I’m not planning on getting married, but… I would be in favor of this. Let the religious institution be called “marriage” to placate popular feeling–& the legal form of marriage be “civil unions,” construed to include same-sex unions. Of course, I favor common-law marriage laws & the like as well.
No. Because marriages are civil unions. You can’t get legally married without a license; the ceremony only formalizes it and there is no requirement it be done by clergy.
As a heterosexual (Christian) woman who has been married for almost 14 years, I fail to see how changing the verbage of my legal union would change anything about my family or our life.
If this simple change would allow couples who are in love and want to commit themselves to each other, no matter their sexual orientation, I am all for it.
I have to suffer marriage, why shouldn’t my gay friends be as (un)lucky.
I think it would be an interesting idea for the state to offer paperwork for a “marriage license” or a “civil union license” and allow people to choose which they prefer.
Traditional marriage has been pretty much shot to heck anyway; pre-marital sex, cohabitation, no-fault divorce.

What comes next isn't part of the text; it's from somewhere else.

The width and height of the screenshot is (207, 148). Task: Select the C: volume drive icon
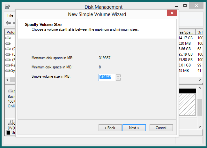(8, 49)
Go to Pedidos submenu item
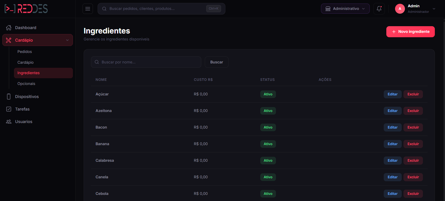The image size is (445, 201). [25, 51]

Not to even mention things like open marriage, bisexual spouses, etc. Contraception making children completely optional. Hollywood marriages that last eighteen months, and movie stars on their sixth spouse. Pre-nup agreements that read like corporate merger contracts. At this point separating the civil legal aspect from the religious aspect just makes sense.
How about if, in changing the nomeclature, you lost many of the rights associated with marriage (filing a joint return if so desired, hospital visitation, etc.)?

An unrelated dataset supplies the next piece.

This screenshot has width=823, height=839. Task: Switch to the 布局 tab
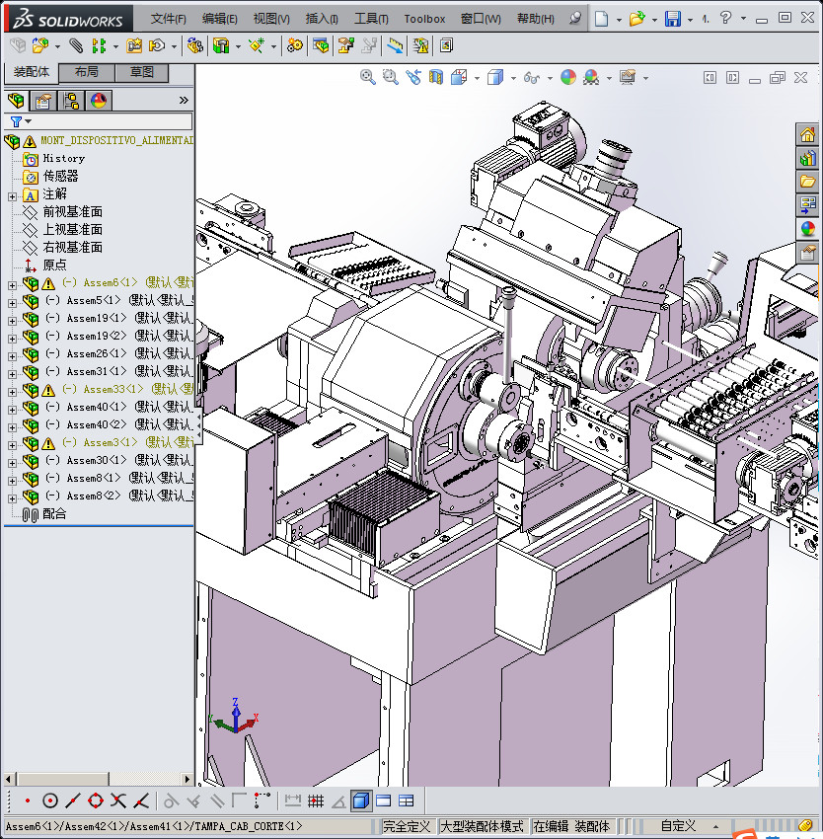click(x=86, y=73)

I rather think I’d prefer it: it has the word ‘civil’ built right into it, whereas all-too-frequently, marriages are anything but civil.
In all seriousness, though, I’m quite happy for my legal relationship to be re-designated as a ‘civil union’: our marriage ceremony was performed by a celebrant at the Births, Deaths & Marriages Registry Office - it doesn’t get much more ‘Civil Service’ than that, does it?
I have recommended this solution for a long time, but it doesn’t seem anyone wants to listen. Maybe because it disarms both sides and what they would really rather do if argue :dubious:
For civil recognition - civil union
if the couple then wants to follow up in their place of worship of a secular ceremony - have at it, but the only one recognized by governing body is the civil union
You took the words out of my heterosexual (agnostic) married 10 years mouth.
My husband, however, says Yes, it would bother him because he’s “sick of all the nitpicking over it.” But, no, it wouldn’t make him worry about our marriage being invalidated.
FWIW, I argued with him about #1 at length. The irony is not lost on me.
Personally I find it offensive that married folks get any special recognition at all. If we dumped all the bogus benefits that married people got, which we absolutely should do, then the gay people would stop giving two shits about the whole situation. They could have their ceremonies and so could the fundies, and in the end it’s a ceremony and that’s it. Why is it ok for the single people to get fucked over? I have a hard time feeling too much sympathy for the gays when my single straight self isn’t getting any of the shit they seem to be barking about.
Stop giving the perks of being married and limit it to a lifestyle choice, then no one has a cause to complain about anything.
Do you think you should be able to add your girlfriend to your insurance? Allow her to make medical decisions for you? Inherit your joint belongings? Is that the special recognition that irritates you? Why do you see these benefits as bogus? They are based on real life cases.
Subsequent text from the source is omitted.